To summarize though, the use of KC or STS care has resulted in the following overall benefits to premature infants at discharge or 40 – 41 weeks’ postmenstrual age:
mortality (typical RR 0.68, 95% CI 0.48 to 0.96)
nosocomial infection/sepsis (typical RR 0.57, 95% CI 0.40 to 0.80)
hypothermia (typical RR 0.23, 95% CI 0.10 to 0.55)
KMC was found to increase some measures of infant growth, breastfeeding, and mother-infant attachment
To put this in perspective, medicine is littered with great medications that never achieved such impact as simply putting your child against your chest. This is another shining example of doing more with less. This is not to say that modern medicine and technology does not have its place in the NICU but KC is simply too powerful a strategy not to use and promote routinely in the NICU.
What About Term Infants?
Much has been written on the subject. A Pilot study in 2007 by Walters et al found benefits in newborn temperature, glycemic control and initiation of breastfeeding. Perhaps the strongest evidence for benefit comes from a cochrane review of the subject last updated in 2012.
This analysis included 34 RCTs with 2177 participants (mother-infant dyads). Breastfeeding at one to four months postbirth (13 trials; 702 participants) (risk ratio (RR) 1.27, 95% confidence interval (CI) 1.06 to 1.53, and SSC increased breastfeeding duration (seven trials; 324 participants) (mean difference (MD) 42.55 days, 95% CI -1.69 to 86.79) but the results did not quite reach statistical significance (P = 0.06). Late preterm infants had better cardio-respiratory stability with early SSC (one trial; 31 participants) (MD 2.88, 95% CI 0.53 to 5.23). Blood glucose 75 to 90 minutes following the birth was significantly higher in SSC infants (two trials, 94 infants) (MD 10.56 mg/dL, 95% CI 8.40 to 12.72).

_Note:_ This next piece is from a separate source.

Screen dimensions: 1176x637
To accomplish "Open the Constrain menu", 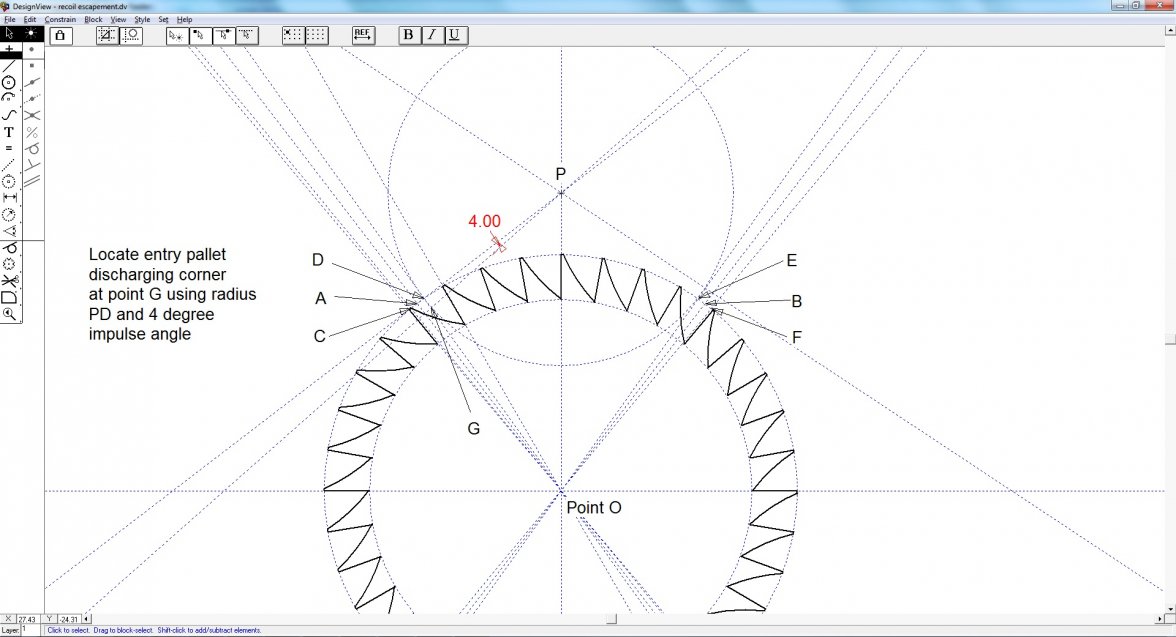I will [x=60, y=19].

Taken together there are benefits although the impact on breastfeeding rates in term infants show a strong trend while not reaching statistical significance. Importantly though in this large sample we don’t see any increase in mortality nor to my knowledge has there ever been a study to show an increase.
How do we deal with this claim from Australia then?
I think the problem with this claim is that KC is being blamed after a “root cause analysis” has come to the wrong conclusion. The problem is not KC but rather a lack of a “falls prevention” strategy on the postpartum units. Mothers after delivery are exhausted and may be on pain medication so as the saying goes “there is a time and a place”. As our hospital prepares for accreditation again, safety to prevent falls (including babies falling out of mom’s arms or in a similar vein mothers falling onto babies) is something that every hospital needs. Whether a mother is practicing KC, breastfeeding or simply holding her baby if a mother falls asleep while doing so there is a risk to the infant. If the hospital in this case has seen an increase in such cases of newborn deaths while performing KC then it is likely the hospitals lack of attention to minimizing risk in the postpartum period that is to blame and not KC itself. Certainly the evidence from rigorously done trials would not support this claim.
This hospital would do well to have a comprehensive plan to educate parents about the risks of fatigue, ensure bassinets are next to every bed to provide mothers with an easy transfer if they are tired. Certainly during the immediate period after delivery mothers, partners of mothers who have just delivered should be encouraged to be with them or advise the mothers if they are tired to put the baby down and rest. A little education could go a long way!
I think it is a cheap out to blame KC for such problems as it turns our attention away from the real issue and that is a lack of policy and education. So in the end I would like to state emphatically that…
No I don’t believe the “skin-to-skin fad” is to blame for an increase in deaths!